Effectiveness of daily fluid balance charting versus body weight measurement as a guide for fluid administration therapy after cardiac surgery
Abstract
Background: Several studies have established a link between fluid overload and an increased risk of death. After cardiac surgery, patients' fluid status should be assessed at close intervals. A daily fluid balance (FB) has several limitations. This study aims to determine the agreement and correlation between fluid status changes calculated by the daily fluid balance through the conventional charting approach and body weight (BW) change using beds equipped with weighing scales.
Methods: This is a prospective observational study that included 50 patients who underwent cardiac surgeries. It evaluates the precision and usefulness of determining body fluid status and requirements using daily fluid balance and body weight measurements.
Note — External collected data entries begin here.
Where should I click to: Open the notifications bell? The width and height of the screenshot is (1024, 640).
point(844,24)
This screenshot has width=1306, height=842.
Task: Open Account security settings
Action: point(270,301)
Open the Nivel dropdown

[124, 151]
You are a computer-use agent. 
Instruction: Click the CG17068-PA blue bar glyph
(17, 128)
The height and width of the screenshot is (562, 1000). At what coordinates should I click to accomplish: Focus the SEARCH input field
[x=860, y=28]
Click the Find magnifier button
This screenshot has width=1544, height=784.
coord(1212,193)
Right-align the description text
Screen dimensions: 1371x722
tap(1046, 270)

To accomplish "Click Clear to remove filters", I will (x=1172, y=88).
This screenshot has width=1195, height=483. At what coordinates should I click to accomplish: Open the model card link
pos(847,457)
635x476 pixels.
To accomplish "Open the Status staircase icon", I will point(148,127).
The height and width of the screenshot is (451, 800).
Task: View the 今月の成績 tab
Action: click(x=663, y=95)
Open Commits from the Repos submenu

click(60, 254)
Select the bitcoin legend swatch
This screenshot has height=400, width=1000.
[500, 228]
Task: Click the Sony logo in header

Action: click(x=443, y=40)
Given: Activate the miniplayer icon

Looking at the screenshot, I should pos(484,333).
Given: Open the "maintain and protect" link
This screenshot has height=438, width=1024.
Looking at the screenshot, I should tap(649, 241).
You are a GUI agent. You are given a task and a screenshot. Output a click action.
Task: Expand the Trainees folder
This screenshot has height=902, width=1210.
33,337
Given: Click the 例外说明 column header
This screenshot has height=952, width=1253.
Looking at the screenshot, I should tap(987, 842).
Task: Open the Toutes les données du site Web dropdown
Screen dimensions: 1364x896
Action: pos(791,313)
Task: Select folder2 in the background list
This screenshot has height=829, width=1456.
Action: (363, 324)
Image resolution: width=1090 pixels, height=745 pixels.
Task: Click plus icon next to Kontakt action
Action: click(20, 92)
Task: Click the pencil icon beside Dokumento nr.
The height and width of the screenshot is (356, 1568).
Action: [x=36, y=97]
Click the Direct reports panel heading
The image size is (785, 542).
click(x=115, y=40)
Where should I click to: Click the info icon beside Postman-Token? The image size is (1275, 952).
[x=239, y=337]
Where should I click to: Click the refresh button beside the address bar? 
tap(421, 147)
Results: The mean age of the study group was 52.9 ±10.44 years. The mean weight, height, and BMI were 87.1 ± 16.68 Kg, 170.4 ± 4.59 cm, and 30.12 ± 6.21 kg/m2. The mean duration of mechanical ventilation was 9.5 ±3.73 h. Mean ICU and hospitalization times were 2.4 ± 0.67 and 6.3 ± 1.36 days, respectively. The mean cumulative fluid balance was 0.52 ± 3.21 L, and the overall change in body weight (discharge weight − admission weight) was 0.55 ± 2.89 kg. There was a highly significant positive correlation between overall bodyweight and cumulative fluid balance (r- coefficeient= 0.947, p-value <0.001).
Conclusion: Bodyweight measured by weight-enabled beds could seem sufficiently robust or accurate to replace daily FB in ICU post open heart. Such measurement might be used to monitor overall changes in BW in patients with a prolonged ICU stay.